Posted: Tue May 12, 2009 3:23 pm
by mita2002
I am working about higher Mathematics at a univ. , and I wonder that : how to obtain scientific truth ? although I think so much but I haven't ever found out this . Ex: How to creat a theory ? as Landau or Einstein was doing ... :idea:

Re: What's the way to go truth

Posted: Tue May 12, 2009 7:03 pm
by Richard Baron
Hello Mita

My first reaction is to ask what question, or questions, you are asking. There could be several.
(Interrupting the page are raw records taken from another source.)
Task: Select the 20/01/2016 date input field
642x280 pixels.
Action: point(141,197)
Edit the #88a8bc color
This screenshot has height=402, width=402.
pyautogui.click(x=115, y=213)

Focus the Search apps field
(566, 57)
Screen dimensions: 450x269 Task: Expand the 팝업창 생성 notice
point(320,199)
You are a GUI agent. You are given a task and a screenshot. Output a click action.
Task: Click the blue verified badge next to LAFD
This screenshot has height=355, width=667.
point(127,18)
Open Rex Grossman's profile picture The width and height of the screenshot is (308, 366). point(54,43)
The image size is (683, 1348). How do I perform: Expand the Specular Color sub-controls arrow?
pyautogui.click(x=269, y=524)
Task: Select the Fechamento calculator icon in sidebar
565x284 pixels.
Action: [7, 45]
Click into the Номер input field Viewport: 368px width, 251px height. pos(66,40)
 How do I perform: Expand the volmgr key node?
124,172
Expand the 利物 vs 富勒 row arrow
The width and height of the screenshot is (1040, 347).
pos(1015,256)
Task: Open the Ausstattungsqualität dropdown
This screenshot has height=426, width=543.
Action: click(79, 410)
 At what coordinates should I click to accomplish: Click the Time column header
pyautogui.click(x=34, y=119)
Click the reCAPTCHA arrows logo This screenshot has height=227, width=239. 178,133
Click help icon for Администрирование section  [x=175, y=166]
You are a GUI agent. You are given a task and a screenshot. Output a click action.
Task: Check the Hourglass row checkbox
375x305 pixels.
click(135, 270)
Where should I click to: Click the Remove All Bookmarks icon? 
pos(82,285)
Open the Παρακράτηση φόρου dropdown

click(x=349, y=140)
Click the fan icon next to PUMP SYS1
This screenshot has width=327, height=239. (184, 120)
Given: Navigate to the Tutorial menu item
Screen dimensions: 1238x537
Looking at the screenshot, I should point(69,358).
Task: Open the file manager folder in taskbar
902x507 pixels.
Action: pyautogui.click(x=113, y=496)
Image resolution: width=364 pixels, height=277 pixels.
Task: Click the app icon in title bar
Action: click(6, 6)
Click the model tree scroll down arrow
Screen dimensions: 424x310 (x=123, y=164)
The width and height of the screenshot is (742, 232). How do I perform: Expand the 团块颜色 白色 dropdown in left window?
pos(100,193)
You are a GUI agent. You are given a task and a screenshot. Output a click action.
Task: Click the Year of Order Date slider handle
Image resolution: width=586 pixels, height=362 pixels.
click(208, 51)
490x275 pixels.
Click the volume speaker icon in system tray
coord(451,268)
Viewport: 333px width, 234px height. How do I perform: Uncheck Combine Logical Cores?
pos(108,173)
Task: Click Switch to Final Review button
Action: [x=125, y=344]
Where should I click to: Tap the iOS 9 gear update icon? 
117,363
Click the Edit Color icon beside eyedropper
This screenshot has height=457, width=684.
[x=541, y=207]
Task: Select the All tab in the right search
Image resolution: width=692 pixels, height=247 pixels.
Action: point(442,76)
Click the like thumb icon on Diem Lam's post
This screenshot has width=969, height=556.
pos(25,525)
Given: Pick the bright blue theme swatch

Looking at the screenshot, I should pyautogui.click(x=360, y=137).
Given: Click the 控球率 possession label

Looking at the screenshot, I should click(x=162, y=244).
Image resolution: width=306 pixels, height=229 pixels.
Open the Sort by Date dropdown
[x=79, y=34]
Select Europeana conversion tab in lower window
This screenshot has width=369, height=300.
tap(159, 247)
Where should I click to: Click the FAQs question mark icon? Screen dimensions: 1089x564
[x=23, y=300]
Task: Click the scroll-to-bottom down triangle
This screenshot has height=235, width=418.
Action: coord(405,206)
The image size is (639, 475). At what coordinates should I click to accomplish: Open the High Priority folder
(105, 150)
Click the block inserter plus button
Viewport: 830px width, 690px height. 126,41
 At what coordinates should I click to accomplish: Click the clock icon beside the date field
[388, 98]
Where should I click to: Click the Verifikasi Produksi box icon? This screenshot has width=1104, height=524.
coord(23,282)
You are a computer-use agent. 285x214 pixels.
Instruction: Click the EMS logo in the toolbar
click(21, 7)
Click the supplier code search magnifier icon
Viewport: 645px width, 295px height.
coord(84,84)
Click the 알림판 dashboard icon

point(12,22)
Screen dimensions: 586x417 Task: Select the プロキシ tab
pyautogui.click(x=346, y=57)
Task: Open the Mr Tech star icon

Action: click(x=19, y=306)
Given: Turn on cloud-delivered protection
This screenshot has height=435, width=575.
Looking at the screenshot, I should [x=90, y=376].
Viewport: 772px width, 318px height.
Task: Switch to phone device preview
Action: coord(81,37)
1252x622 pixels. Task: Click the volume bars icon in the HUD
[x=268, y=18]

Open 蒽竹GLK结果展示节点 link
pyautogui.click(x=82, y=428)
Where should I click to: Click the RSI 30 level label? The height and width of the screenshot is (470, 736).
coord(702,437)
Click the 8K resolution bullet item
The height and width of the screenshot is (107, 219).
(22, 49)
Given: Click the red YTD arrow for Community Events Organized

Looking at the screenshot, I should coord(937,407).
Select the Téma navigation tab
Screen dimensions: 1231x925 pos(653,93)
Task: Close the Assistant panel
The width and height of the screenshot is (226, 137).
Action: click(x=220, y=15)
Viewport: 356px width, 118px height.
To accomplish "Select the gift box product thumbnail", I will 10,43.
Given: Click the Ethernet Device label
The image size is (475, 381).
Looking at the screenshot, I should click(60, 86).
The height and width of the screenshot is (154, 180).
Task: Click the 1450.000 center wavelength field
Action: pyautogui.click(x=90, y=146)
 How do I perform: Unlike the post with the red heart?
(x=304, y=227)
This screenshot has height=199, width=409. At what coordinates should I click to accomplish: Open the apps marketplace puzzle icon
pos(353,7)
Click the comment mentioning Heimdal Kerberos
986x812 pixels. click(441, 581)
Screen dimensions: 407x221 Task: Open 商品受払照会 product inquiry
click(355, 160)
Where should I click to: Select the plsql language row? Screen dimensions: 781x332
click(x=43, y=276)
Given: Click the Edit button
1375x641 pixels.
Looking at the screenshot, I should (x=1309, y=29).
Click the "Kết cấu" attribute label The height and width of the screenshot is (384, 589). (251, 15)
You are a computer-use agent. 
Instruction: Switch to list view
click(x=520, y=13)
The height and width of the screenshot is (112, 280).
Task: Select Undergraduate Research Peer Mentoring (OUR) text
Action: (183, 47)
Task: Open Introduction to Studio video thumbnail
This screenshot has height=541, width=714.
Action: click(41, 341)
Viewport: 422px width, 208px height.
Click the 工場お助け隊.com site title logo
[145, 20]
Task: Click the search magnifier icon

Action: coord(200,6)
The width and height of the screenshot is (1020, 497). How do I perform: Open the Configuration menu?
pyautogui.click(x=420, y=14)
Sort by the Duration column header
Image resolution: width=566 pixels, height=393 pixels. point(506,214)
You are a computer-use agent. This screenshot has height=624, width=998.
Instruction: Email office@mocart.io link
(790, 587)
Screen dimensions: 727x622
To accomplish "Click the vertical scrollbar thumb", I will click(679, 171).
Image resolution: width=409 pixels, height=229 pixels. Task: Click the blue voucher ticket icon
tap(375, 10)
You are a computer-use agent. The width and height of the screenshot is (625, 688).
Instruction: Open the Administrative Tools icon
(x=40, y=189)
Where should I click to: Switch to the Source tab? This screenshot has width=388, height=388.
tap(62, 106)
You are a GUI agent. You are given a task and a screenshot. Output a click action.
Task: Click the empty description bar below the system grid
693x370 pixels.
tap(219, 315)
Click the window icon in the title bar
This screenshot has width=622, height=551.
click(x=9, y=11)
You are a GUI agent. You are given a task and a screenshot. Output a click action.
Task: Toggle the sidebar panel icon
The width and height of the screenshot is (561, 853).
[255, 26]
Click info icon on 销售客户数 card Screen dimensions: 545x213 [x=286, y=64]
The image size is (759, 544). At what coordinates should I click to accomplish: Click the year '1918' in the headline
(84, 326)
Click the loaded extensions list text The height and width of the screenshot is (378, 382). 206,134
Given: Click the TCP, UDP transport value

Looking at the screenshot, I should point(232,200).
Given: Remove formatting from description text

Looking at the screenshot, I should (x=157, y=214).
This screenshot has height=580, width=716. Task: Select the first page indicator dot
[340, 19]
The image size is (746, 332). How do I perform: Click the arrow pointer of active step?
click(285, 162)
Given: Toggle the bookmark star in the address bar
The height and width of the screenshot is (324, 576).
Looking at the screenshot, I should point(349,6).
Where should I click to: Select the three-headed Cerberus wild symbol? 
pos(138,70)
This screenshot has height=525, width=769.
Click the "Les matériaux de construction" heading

Here are the ones that come to my mind.

1. How does one have ideas that are worth having? (It is easy to say something that no-one has ever said before, but hard to say new things that are worth saying.) I think this is more a question for psychology than for philosophy, but one consistent theme in the history of science is that good ideas are had by people who have done lots of work to master existing knowledge. "1% inspiration and 99% perspiration", as it has been put.

2. How does one come up with theories that have a decent chance of being correct? Same answer as for 1, but with emphasis on being ready to submit your ideas to criticism, both by yourself and by other people.

3. How do we know when our theories are correct? Well, we cannot get any absolute guarantees (although Feynman liked to claim that we knew that quantum electrodynamics was correct, because it had been tested to an accuracy of one part in ten billion, or something like that). But lots of testing according to recognised standards by people who did not themselves come up with the theories helps.

You mention mathematics. That is different from the empirical sciences, because you might get enough people to study a proof hard enough to know for certain that it was sound, then you would know for certain that the conclusions followed from the premises. The conclusions might fall into disuse if someone came up with something else that was more useful, but they would not be refuted. Having said that, new mathematical results tend to be sufficiently complicated that they need to be submitted to detailed testing by other people that is just as arduous as the testing one expects in the empirical sciences.